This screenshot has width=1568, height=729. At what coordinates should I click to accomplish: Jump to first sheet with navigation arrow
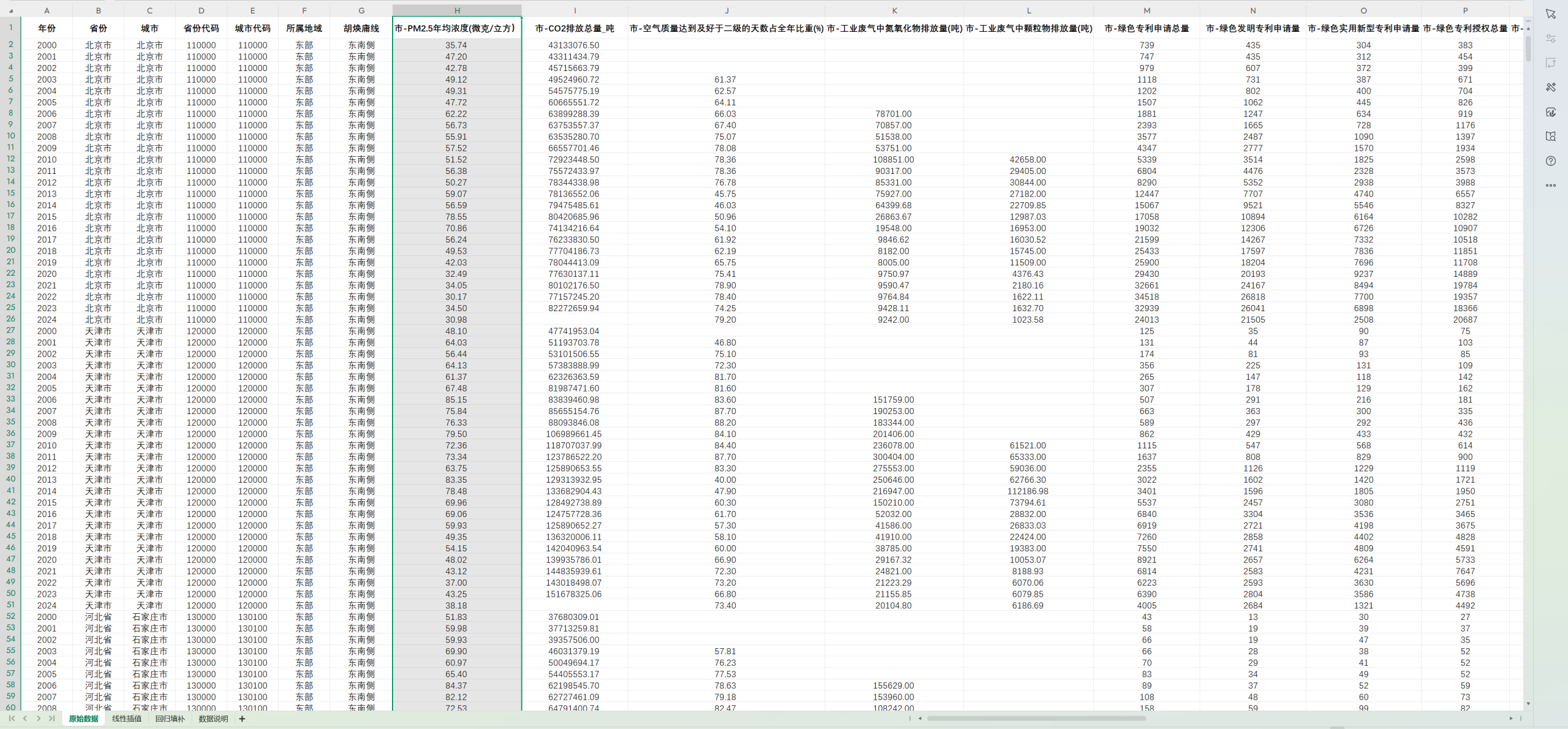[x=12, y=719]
^^^^
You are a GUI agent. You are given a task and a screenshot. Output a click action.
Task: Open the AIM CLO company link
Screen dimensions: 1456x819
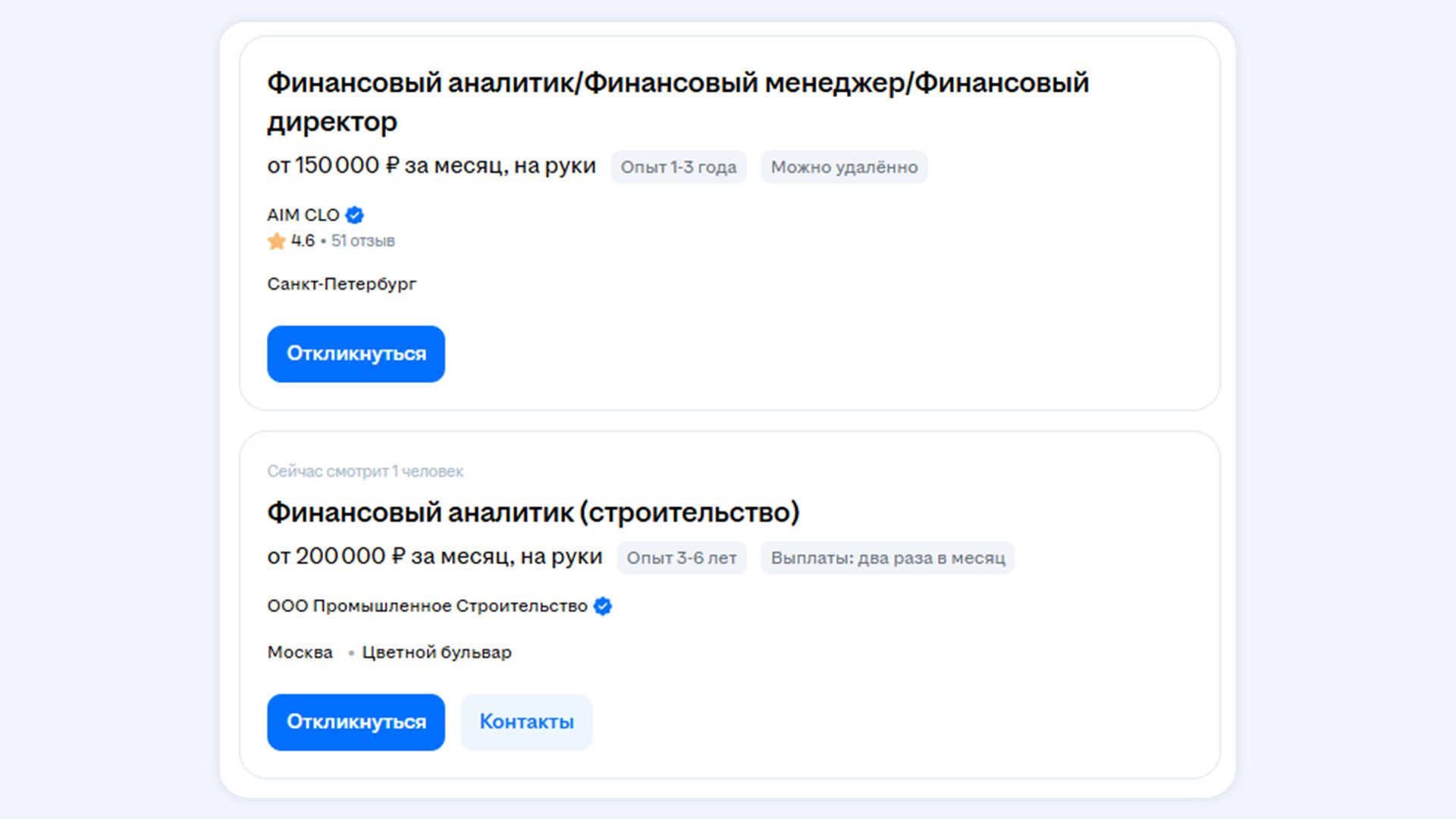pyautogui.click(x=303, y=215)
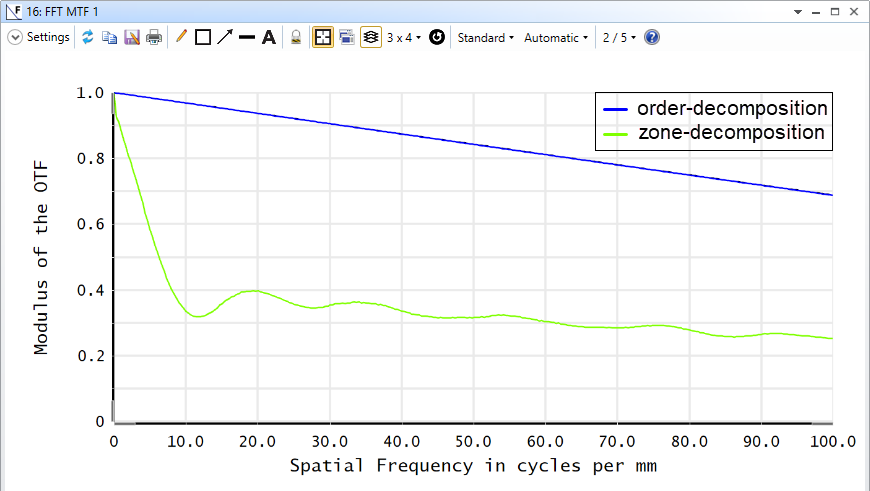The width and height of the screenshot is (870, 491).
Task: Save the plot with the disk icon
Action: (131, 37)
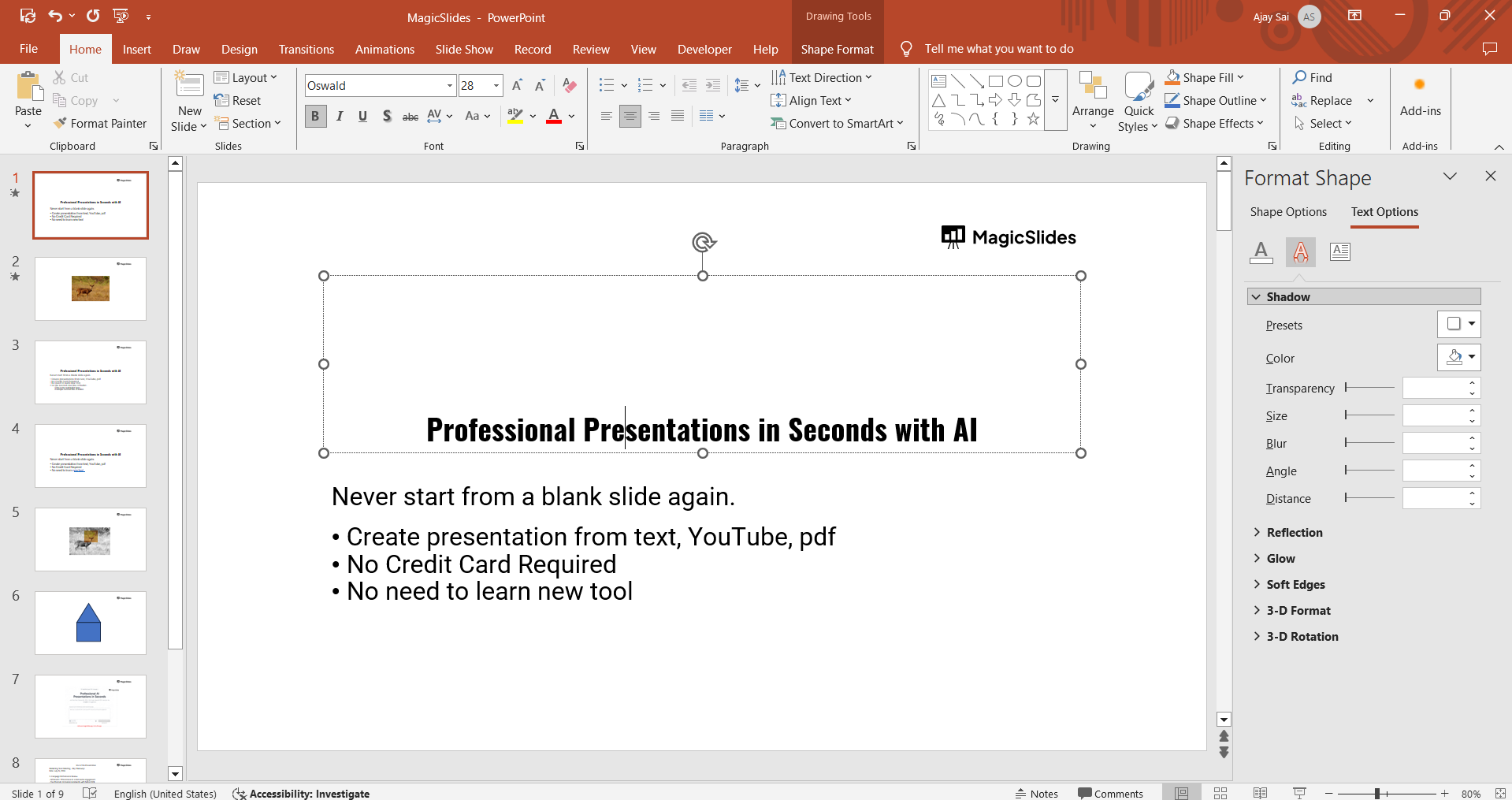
^^^^
THE PROBLEM: Copy word for word the rows from the line with "This screenshot has" to the line with "[x=12, y=719]", both included, and leave the pictures out.

EXERCISE ANSWER:
This screenshot has width=1568, height=729. At what coordinates should I click to accomplish: Jump to first sheet with navigation arrow
[x=12, y=719]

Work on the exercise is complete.